3.2.1 Primeira Sessão de intervenção psicopedagógica (12/5/2015)

Tendo em vista o desempenho do aluno no grafismo da historia do “o bombeiro

macaco”, optou-se, nas sessões de intervenção, por trabalhar o esquema corporal, contornos

de parte do próprio corpo do aluno.

Serão apresentados os objetivos dessa primeira sessão de intervenção

psicopedagógica, os procedimentos e materiais utilizados, os resultados obtidos e discussão.

3.2.1.1 Objetivos

Os objetivos da sessão foram os seguintes:

Desenvolver a representação do esquema corporal;

Explorar a coordenação motora fina;

Utilizar diversas possibilidades de grafia;

Realizar escrita espontânea das partes do corpo;

Criar situações para estimular a autoestima;

Desenvolver coordenação motora por meio de música.

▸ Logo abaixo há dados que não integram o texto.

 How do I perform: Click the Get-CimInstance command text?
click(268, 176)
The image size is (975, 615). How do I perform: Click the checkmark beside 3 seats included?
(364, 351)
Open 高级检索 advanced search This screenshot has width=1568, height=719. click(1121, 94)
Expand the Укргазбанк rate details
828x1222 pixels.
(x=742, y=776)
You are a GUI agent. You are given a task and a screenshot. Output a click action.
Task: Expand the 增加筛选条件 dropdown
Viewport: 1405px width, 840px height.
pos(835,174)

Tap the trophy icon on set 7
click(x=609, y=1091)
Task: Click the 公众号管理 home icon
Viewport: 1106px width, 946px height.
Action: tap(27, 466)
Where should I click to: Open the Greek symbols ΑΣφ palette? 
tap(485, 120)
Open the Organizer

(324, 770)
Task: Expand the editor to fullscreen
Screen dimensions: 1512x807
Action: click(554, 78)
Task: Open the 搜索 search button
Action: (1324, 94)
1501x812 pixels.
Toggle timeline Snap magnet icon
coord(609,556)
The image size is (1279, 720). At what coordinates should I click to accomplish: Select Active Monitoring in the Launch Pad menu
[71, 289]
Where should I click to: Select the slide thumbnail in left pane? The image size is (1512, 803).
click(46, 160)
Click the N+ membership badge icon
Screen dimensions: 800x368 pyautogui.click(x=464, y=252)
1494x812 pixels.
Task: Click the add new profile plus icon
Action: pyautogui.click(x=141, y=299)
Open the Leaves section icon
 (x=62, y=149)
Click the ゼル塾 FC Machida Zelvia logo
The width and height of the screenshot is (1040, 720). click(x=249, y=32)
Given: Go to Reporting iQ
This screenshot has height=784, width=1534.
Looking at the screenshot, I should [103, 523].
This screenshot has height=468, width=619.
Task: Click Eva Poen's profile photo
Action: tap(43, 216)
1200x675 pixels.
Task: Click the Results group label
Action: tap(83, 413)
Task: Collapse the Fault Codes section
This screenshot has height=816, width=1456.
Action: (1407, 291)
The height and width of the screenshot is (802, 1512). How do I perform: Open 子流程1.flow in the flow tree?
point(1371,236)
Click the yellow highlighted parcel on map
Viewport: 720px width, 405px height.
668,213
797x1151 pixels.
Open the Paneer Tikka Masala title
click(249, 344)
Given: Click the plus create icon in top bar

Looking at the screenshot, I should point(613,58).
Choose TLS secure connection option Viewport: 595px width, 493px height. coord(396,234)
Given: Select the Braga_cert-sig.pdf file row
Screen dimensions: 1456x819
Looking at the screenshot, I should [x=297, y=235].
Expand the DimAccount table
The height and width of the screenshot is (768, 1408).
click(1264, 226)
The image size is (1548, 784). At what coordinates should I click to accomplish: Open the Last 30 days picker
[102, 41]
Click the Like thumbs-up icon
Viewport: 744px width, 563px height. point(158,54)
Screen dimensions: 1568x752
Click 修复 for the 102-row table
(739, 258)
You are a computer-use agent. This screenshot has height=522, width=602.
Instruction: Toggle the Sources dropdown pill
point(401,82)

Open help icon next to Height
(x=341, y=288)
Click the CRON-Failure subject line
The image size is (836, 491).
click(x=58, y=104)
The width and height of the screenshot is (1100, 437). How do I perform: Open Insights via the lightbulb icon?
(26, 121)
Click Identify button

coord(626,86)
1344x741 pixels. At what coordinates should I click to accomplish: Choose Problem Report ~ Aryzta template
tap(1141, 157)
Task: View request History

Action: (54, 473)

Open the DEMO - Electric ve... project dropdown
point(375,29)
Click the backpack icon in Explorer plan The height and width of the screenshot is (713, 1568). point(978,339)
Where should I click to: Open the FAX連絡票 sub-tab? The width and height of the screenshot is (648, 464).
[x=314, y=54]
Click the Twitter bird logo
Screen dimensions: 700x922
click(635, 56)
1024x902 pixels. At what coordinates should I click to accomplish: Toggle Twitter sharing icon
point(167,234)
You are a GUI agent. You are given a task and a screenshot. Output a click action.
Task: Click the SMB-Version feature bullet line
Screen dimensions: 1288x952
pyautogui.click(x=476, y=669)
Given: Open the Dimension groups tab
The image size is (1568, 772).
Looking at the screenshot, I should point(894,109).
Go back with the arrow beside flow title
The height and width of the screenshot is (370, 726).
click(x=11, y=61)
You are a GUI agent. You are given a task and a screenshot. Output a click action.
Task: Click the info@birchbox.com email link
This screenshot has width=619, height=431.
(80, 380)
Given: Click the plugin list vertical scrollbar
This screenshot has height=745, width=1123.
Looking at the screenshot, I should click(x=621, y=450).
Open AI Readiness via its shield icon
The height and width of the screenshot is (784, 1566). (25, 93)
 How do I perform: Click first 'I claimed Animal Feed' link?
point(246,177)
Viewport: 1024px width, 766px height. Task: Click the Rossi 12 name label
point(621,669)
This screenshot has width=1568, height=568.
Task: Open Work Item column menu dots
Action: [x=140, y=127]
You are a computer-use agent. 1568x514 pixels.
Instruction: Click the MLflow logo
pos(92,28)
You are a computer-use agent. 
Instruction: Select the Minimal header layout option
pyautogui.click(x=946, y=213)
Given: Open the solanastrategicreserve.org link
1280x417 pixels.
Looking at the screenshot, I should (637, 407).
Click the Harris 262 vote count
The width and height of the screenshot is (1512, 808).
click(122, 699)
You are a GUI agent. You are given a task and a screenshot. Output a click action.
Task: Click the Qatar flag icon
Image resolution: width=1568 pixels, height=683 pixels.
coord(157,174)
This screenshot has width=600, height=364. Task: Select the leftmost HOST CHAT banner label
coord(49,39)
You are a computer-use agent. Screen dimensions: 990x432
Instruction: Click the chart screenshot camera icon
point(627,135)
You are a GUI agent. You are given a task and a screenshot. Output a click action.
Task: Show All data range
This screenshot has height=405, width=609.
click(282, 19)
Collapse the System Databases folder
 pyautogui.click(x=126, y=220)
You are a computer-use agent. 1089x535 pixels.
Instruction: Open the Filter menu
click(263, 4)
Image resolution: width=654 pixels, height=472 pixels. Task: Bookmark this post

3.2.1.2 Procedimento e material utilizado

A intervenção proposta TEVE como ponto de partida uma música da Xuxa sobre as

partes do corpo, em que a pesquisadora e o sujeito cantariam, realizariam os gestos da

coreografia e dançariam, a fim de evidenciar as partes do corpo, com ênfase na cabeça,

ombro, joelho e pé. Em um segundo momento, seria proposto que J6 cantasse e realizasse a

coreografia sozinho, em ritmos distintos, com e sem ajuda.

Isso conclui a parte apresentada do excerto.